## YOUR OBJECTIVE
Copy every line below. Do not alter any of them.

[Items from a data source]
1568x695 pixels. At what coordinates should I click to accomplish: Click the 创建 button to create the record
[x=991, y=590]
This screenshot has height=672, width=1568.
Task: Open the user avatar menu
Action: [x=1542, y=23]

## OUTPUT OF THE EXERCISE
1568x695 pixels. At what coordinates should I click to accomplish: Click the 创建 button to create the record
[x=991, y=590]
This screenshot has height=672, width=1568.
Task: Open the user avatar menu
Action: [x=1542, y=23]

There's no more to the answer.